И тут же горестно протянула:
– Я совсем не знаю, что ты любишь…
– Дело поправимое, – откликнулся он. – Изложу, не сомневайся. Итак. Море люблю. И даже очень. Лес люблю. Грибы, разнотравье. Стог сена на поле. Только не был там, в лесу, лет пятнадцать. Горы люблю. Видел Кавказ и, из окна поезда, Альпы. Впечатлило. Зиму люблю, снег. Осень, такую пушкинскую, желто-красную, почти умирающую, но еще живую и печальную. Весну, кто ее не любит? Совсем раннюю, когда только черемуха и молодая липа с клейкими листочками. Потом сирень, целые сиреневые облака… Лето. Лето – это ты. В маечке на тонких лямках, в открытых шлепках, с пыльными пальцами. Ты, со вспотевшим, чуть влажным загривком. И крики каких-то беспокойных птиц по ночам.
Он замолчал и задумался. Она тоже молчала и внимательно смотрела на него.
– Книги, – продолжил он, – мои книги. Те, которые перечитываешь всю жизнь. Что-то поймешь, а что-то нет. Значит, просто не время или просто тупой. А разобраться все равно хочется. Музыка… Вот здесь без фанатизма. Просто есть то, что трогает, то, что цепляет. Потому что вдруг хочется плакать. Стыдно, а хочется. Такие дела… Среднерусские городки. Тихие, сонные, словно полуслепые. Клочки газеты, подхваченные ветром. Клены на улицах, на маленьких площадях. Запах хлеба из булочной, тетка с авоськой и в домашних тапках, голуби на заброшенной колокольне. Прудик, заросший тиной – вечный и сонный, как и все остальное. Спящий у околицы столетний дед, на лавке, сколоченной еще его прадедом. Пацаны на великах, в трусах и майках.

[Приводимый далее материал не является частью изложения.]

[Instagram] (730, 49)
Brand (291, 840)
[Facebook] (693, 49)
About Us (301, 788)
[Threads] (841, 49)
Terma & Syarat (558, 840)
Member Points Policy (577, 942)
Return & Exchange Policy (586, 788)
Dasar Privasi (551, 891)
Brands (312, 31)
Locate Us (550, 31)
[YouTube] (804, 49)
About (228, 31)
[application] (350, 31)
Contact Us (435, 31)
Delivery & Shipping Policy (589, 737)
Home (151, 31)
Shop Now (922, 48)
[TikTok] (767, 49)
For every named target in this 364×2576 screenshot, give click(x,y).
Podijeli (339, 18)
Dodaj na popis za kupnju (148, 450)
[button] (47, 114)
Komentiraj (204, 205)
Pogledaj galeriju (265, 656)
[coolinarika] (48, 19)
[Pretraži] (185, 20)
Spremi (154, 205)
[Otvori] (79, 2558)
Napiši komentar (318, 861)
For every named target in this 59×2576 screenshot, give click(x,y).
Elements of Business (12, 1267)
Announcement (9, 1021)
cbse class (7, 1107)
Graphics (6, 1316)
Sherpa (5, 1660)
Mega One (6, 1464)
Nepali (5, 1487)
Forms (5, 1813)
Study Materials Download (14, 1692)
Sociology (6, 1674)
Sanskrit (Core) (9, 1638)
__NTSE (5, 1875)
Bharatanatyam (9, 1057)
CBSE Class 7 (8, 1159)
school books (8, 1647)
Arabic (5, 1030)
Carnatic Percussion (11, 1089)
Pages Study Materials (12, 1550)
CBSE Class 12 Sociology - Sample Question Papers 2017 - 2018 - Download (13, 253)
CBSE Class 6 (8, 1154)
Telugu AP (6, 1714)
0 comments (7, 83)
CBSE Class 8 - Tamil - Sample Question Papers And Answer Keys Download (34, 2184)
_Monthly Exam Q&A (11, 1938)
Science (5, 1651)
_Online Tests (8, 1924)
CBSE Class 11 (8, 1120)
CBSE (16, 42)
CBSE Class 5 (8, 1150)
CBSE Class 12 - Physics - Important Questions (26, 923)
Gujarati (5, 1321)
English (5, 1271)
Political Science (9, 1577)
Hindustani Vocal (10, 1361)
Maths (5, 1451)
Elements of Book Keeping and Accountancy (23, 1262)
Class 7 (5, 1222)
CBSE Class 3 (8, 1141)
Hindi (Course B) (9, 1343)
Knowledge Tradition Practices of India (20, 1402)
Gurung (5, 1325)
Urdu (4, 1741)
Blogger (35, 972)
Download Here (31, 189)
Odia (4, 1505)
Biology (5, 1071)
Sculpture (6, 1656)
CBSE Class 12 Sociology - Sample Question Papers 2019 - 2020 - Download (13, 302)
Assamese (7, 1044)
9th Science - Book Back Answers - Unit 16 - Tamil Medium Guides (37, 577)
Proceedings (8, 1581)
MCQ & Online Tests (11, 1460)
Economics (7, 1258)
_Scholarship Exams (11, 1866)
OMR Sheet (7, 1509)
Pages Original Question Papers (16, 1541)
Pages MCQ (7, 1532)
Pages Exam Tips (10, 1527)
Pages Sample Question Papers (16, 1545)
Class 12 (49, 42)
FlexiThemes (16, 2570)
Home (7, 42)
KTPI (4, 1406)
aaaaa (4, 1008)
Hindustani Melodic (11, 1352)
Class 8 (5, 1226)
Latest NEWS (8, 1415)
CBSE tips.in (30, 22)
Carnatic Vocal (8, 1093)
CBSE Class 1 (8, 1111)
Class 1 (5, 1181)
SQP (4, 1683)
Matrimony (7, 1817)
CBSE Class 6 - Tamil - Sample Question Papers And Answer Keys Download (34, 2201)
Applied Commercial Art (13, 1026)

Шумное многоголосье Кавказа, яркие базарные краски. Люди, дома, еда, гостеприимство. Все – искренне и слегка навязчиво. И все с открытым сердцем. Сдержанность Прибалтики, размеренная и рациональная. И еще аккуратность, словно нам в укор. Запах кофе, корицы и тмина. Узкие улочки и фонари. Булыжная мостовая, трубочист в черном фраке.
Питер. Горло сжимает комок от всего – от Монферрана, от Клодта, от строгости Исаакия, от пышности Петергофа, от белых ломких льдин на Неве.
Песни Володи… «Чуть помедленнее, кони».
Окуджава. Тихо-тихо, просто чуть слышно. И о самом важном. Просто просит быть человеком. А ведь это – сложнее всего.
Стихи люблю. Пушкина, Блока. Ахматову. Бродского, Рейна. Пастернака. Никто о любви не сказал лучше, чем он. «Ты так же сбрасываешь платье, как роща сбрасывает листья…» И неважно, кому он это сказал. Важно как.